湯徳章紀念公園の円環に面した建物は、今でこそ大した高さではない。しかし1930年に建設された時点では、台南で最も高い建物であった。
ここは「119」の文字で分かるように(上の写真は隠れてる。下を見てね)、消防署である。無粋な文字は現役の証だ。
近くで見ると、かなり老朽化している。
さらに近寄ってみると、ちょっと中に入るのが怖くなるほどボロボロである。いつまで現役でいられるのか、かなり心許ない。そもそも昭和初期のコンクリート建築に、80年も保たせるつもりがあったとは思えないだけに、今後が心配である。
なお、二つめの写真でも何となく分かるが、この建物は中央の塔が先に造られ、後に左右の庁舎が付け加えられたものである。庁舎部分は1937年なので、7年ほどは塔だけだったことになる。

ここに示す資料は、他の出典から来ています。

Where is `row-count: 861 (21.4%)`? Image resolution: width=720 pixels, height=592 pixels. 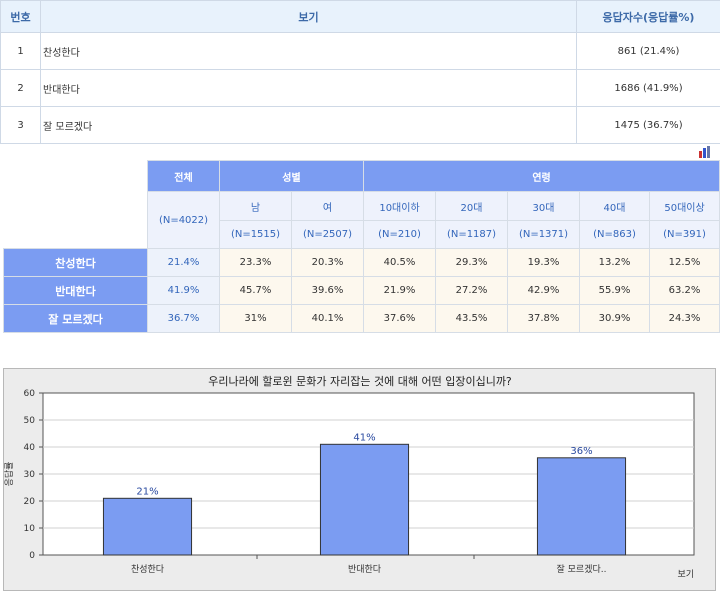 row-count: 861 (21.4%) is located at coordinates (648, 51).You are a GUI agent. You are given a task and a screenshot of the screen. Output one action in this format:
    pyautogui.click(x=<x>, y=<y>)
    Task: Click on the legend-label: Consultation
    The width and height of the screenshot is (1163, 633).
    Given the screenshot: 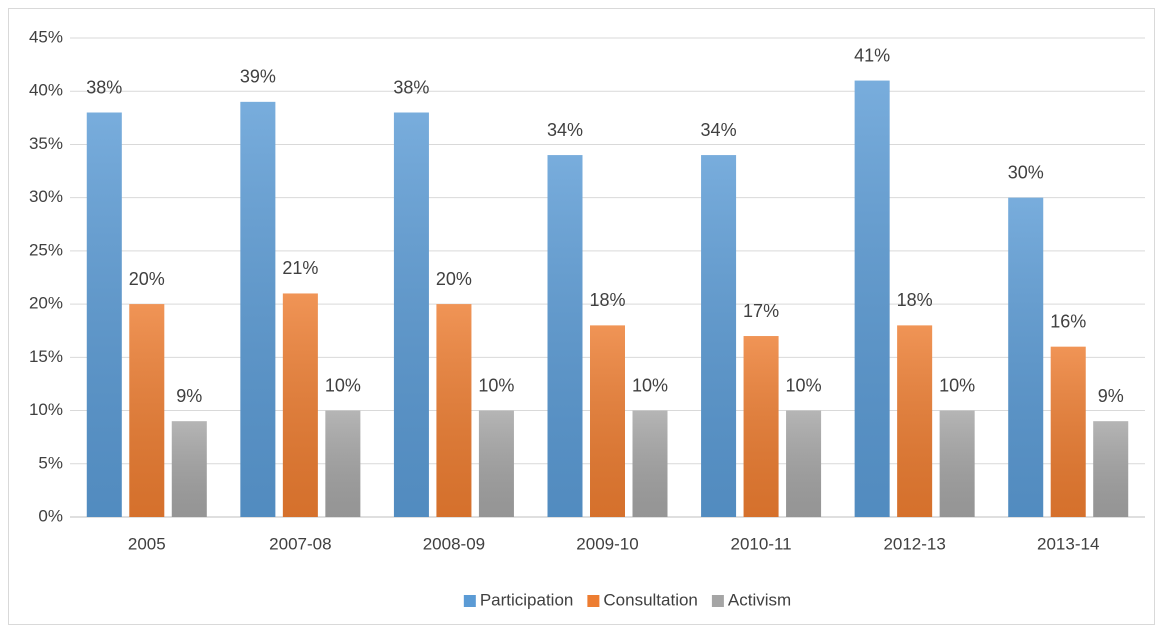 What is the action you would take?
    pyautogui.click(x=650, y=600)
    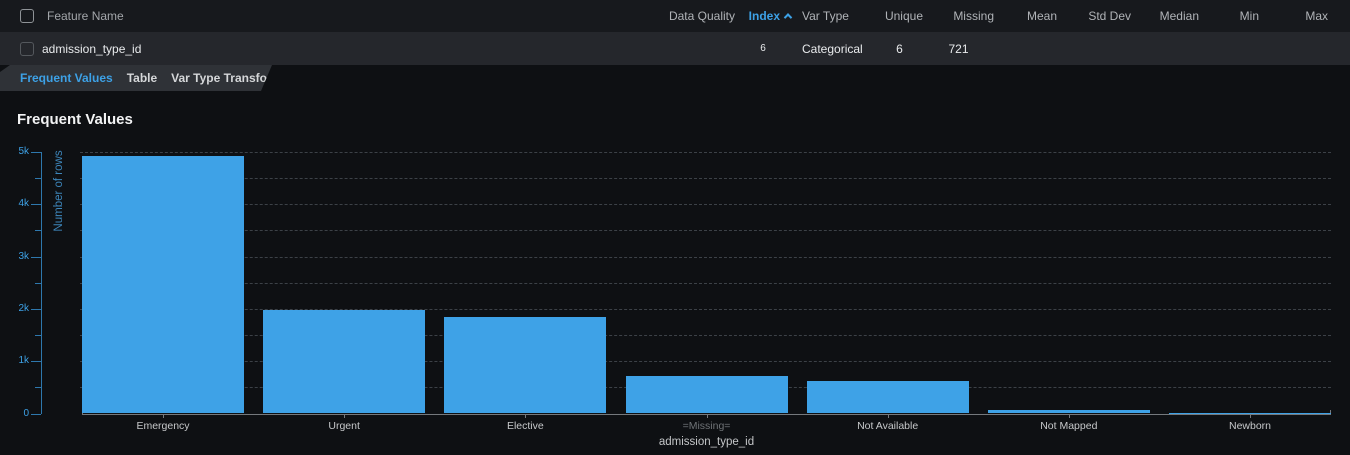 This screenshot has width=1350, height=455. What do you see at coordinates (24, 256) in the screenshot?
I see `y-axis-tick-label: 3k` at bounding box center [24, 256].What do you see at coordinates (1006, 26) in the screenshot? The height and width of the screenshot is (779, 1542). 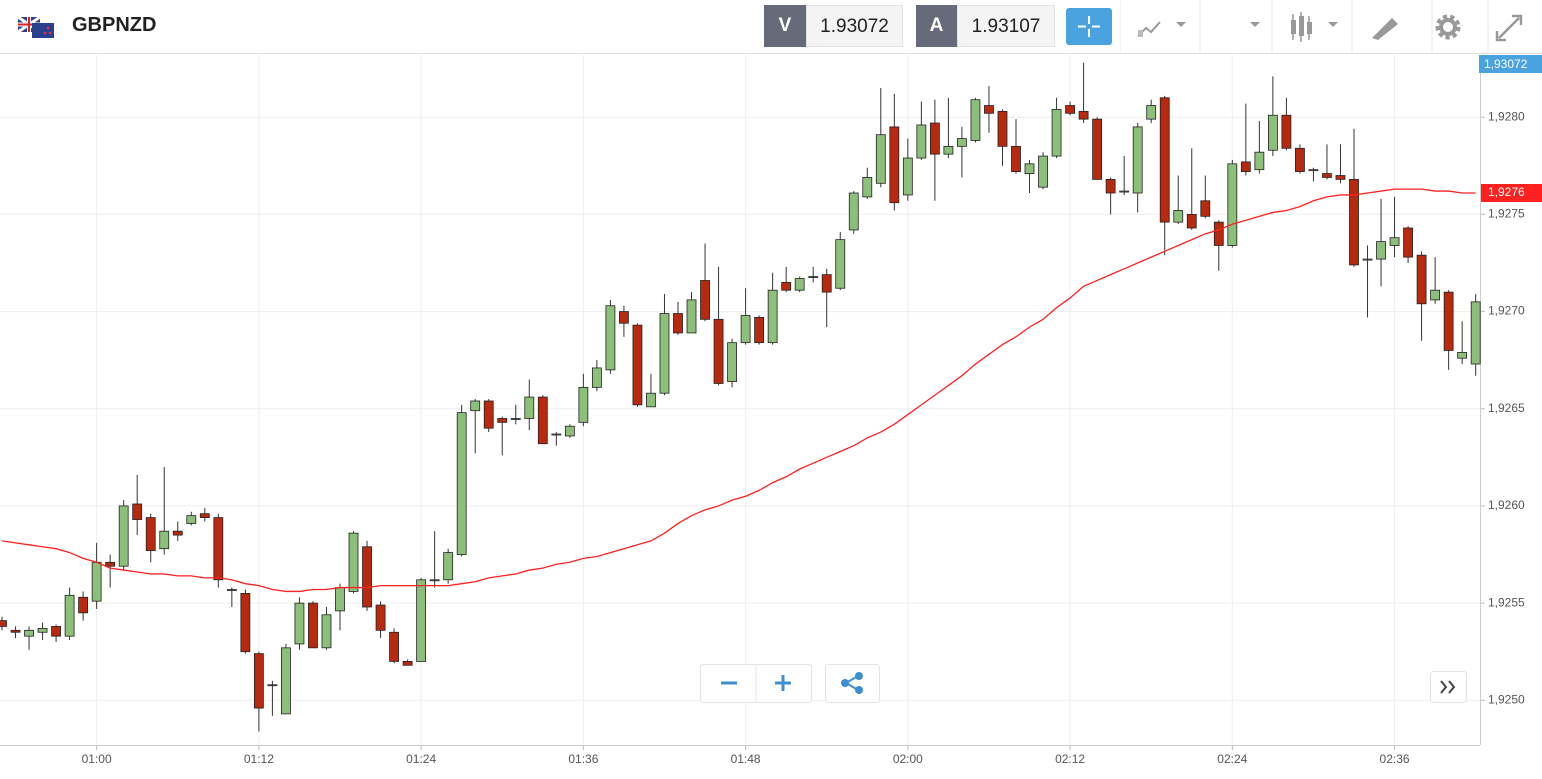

この塔は、名目としては昭和天皇即位の「御大典紀念塔」である。名目と言ったのは、恐らく最初から消防用に使うつもりだったと思われるからで、左右の建増し部分に消防署の詰所と派出所が設けられ、合同庁舎という名になった。
現在は消防のみが利用する。そもそも
台南警察署までは100mも離れていないのに、なぜここに派出所なのかという疑問も残る。この円環がそれだけ重要な地点であったことを示しているのかも知れない。